The Mammoth Book of Westerns

Home > Other > The Mammoth Book of Westerns > Page 28
The Mammoth Book of Westerns Page 28

by Jon E. Lewis


  He glanced up as Laban came in and silently indicated an extra rifle lying across a sugar barrel, with several boxes of cartridges on the floor. Something unutterable passed through the boy as he saw it, but he walked over, lifted and sighted it in his cold hands, the newest in buffalo guns, with a coil-spring lever and a long, round barrel. His stiff fingers tried a cartridge in the chamber, then they filled the magazine.

  And now he knew that nothing could keep him from looking at the women. They had refused to go to bed, and there they sat in the two high-backed chimney seats. The Mexican woman, Mrs Gonzales, was asleep, her chin forward on her breast, breathing into her tightly drawn rebozo.

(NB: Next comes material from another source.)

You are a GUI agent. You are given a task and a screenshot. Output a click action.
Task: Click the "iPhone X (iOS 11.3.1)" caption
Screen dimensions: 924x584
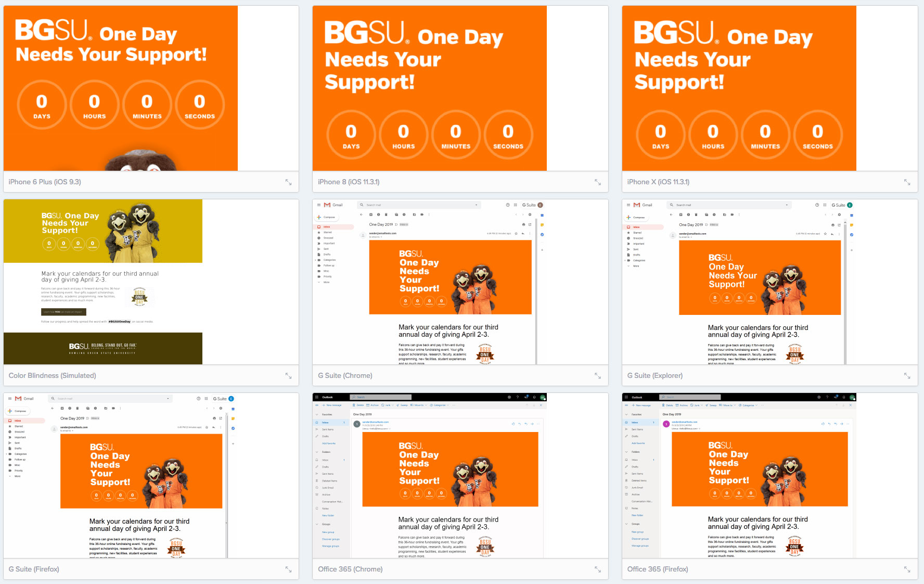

Beside her, the elderly Sadie Harrison’s eyes were tightly closed in their bony sockets, her grey hair awry, her long face a picture of aged and bitter resignment.

  Only the girl Chatherine was erect and awake, sitting alone on the other bench, her back toward him, hidden behind a post, except for one shoulder and for her full red skirts flowing over the side of the bench to the floor. Once he felt that she was about to turn her head and glance back at him, and he dropped his eyes and began pushing cartridges from the new boxes into the empty loops of his belt.

  The clock struck, and the long silence that followed rang louder than the gong. It was this waiting, waiting, Laban told himself, that was going to tell on him. He saw that the circuit rider had closed his Bible and was holding it tightly, like some golden talisman that would warm his cold hands. Seth Falk had shoved up the rows of his unfinished game and was stacking the cards on the box. Leaving one of his rifles against the door jamb, he stepped outside, and Laban could hear his boots clicking no more loudly than a cat’s claws up and down the adobe floor of the dark side of the gallery.

  John Minor picked up one of his own rifles and started toward the kitchen.

  “I’ll watch it out there, Mr Minor,” Laban said quickly.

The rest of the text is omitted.